Thank you! That's great  I'll check it out now


----------



## Guest (Feb 8, 2010)

To be perfectly honest, undergravel filters are last-century (or in other words, out-of-date technology), I know very few aquarists who still use these filters. They are incompatible with sand substrates or fish that will dig, including many species of Cichlids.

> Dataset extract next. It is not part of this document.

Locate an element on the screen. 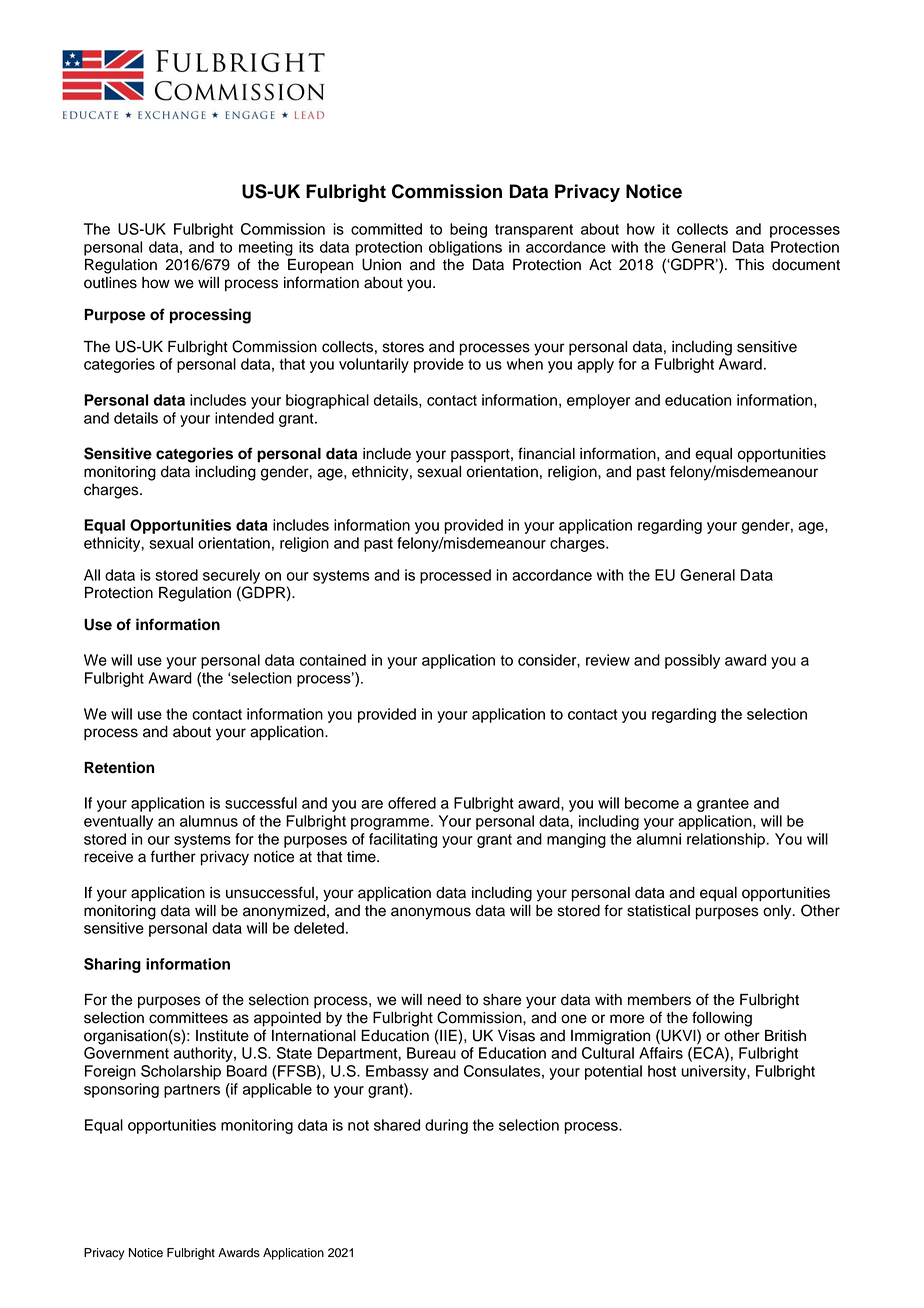 The image size is (924, 1308). contained is located at coordinates (333, 660).
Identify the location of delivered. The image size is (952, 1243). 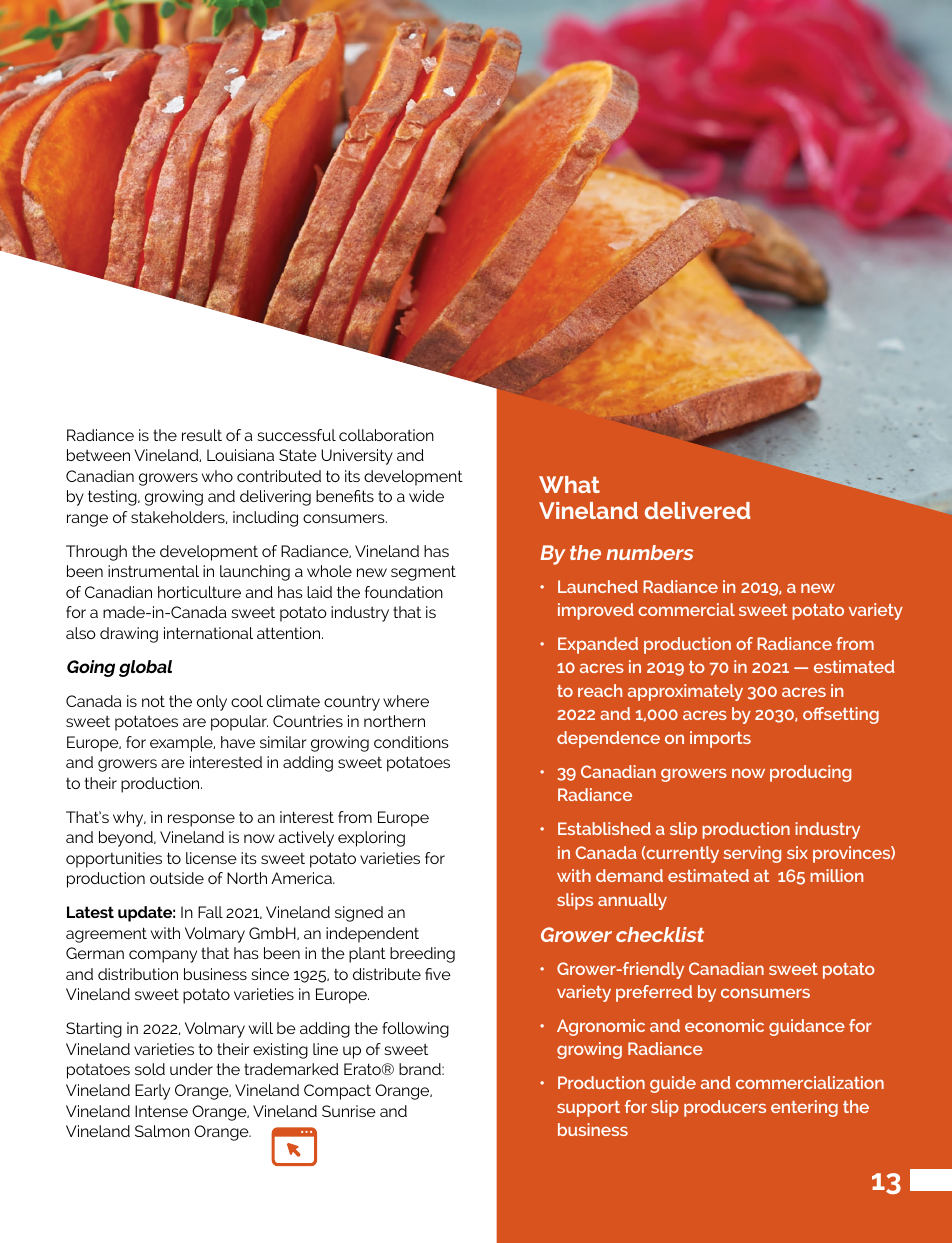
(697, 510).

I would recommend a large internal such as the one of the Eheim Aquaballs (a new version has just been brought out onto the market) or a small external such as a Fluval 105 or Eheim Ecco Pro 200.


----------



## hawksport (Dec 27, 2009)

Undergravels maybe out of date but they are reliable ,easy for a beginer to use and have proven to be effective for years. I wouldn't even think of setting up a fresh water tank wthout one. If fish dig there are gravel tidies.


----------



## Fishyfins (Feb 28, 2009)

as Pleccy says, undergravels are kinda out of date. they work certainly, but they have a lot of flaws (as pointed out, stuff like sand being an issue, and digging fish). plus, compared to more modern filters, their efficiency is very low. Say for example, if a regular internal filter is taken as standard with a "100% efficiency", then undergravels only work at about 60% efficiency (science has proved they work about half as well as internals), and an external unit would run at about 150%. these are of course just for comparison purposes, but generally, undergravels work at half the efficiency of internals, externals add about another half of the efficieny again. this has all been proved by science and fishkeeping experts the world over.


----------